### SELECTED TEXT
It's all sub-Broadway, of course, heading for Vegas in a tight leotard, with bits of disco, ballet and fill-in-the-blank space thrown in, but if it were less dated - we're talking mid-Seventies here - and any better then frankly, my dear, who would give a damn. Without the Musical Numbers From Hell, the Oscars would just be the annual Tom Hanks Sob-In. With the numbers it's... it's a religious experience.

Here's a vision: Rob Lowe with Snow White and seven gyrating dwarves opening one Eighties ceremony with a lounge act version of "Proud Mary". One could live a lifetime without watching some poor servant of Terpsichore having to impersonate a simpering Disney character rolling, rolling, rolling on the river, or an entire troupe of high-kickers wearing purple chiffon head-dresses RuPaul would reject, lipsynching to "Hooray for Hollywood" - but the Oscars bring this into your home, gratis. One's response must be pathetic gratitude. Otherwise you would have missed Sheena Easton singing "For Your Eyes Only" as dancers slunk about in a I'm-a-British-spy sort of way, while others swung from ropes, fired guns at one another and bumped and ground against a background of laser beams. And what about "Ghostbusters", with the dancers cowering and looking scared and jumping in the air when colleagues mouthed the word "Boo!"? Love that concept! Why are these spectacles so compulsive? Well, because they're the pop cultural equivalents of car accidents: try not looking. And because they're so senselessly confident, so un-ironic. And, most of all, because they prove that even when glamour has died, the corpse is still good for something, if only cheap laughs. Break a leg.

### TASK INSTRUCTIONS
Answer these questions about the piece on Oscar musical numbers.
1. What does the piece say the Oscars would be without the musical numbers?
2. Which song did Rob Lowe perform with Snow White to open one Eighties ceremony?
3. Which song did Sheena Easton sing?

### RECORDS
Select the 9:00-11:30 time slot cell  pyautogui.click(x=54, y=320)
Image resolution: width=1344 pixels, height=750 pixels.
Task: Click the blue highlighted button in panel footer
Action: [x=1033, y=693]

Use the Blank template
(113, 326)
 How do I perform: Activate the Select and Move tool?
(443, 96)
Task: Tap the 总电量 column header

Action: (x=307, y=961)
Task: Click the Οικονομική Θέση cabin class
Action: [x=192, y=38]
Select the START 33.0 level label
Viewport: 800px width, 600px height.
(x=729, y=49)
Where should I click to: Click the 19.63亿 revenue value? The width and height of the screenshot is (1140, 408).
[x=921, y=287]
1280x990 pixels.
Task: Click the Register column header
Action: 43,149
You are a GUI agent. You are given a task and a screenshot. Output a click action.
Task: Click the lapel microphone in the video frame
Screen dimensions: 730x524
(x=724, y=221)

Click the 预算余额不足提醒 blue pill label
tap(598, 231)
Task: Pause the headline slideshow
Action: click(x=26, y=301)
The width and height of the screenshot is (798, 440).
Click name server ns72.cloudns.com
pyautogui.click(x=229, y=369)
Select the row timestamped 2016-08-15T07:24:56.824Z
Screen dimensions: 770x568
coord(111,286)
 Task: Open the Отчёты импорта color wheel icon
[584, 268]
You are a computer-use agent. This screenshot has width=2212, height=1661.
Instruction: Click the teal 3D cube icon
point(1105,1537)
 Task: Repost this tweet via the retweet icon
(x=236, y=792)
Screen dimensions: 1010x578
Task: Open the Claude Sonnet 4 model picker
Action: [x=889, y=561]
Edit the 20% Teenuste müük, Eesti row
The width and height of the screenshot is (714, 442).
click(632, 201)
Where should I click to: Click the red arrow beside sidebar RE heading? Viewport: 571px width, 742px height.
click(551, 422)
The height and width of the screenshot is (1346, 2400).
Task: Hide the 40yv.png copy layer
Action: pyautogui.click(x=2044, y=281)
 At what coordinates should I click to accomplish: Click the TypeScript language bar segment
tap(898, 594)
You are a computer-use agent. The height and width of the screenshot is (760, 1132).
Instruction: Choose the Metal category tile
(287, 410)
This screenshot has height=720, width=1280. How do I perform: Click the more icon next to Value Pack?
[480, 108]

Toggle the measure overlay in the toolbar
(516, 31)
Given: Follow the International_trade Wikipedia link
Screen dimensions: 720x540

### EXERCISE ANSWER
1. The annual Tom Hanks Sob-In.
2. "Proud Mary."
3. "For Your Eyes Only."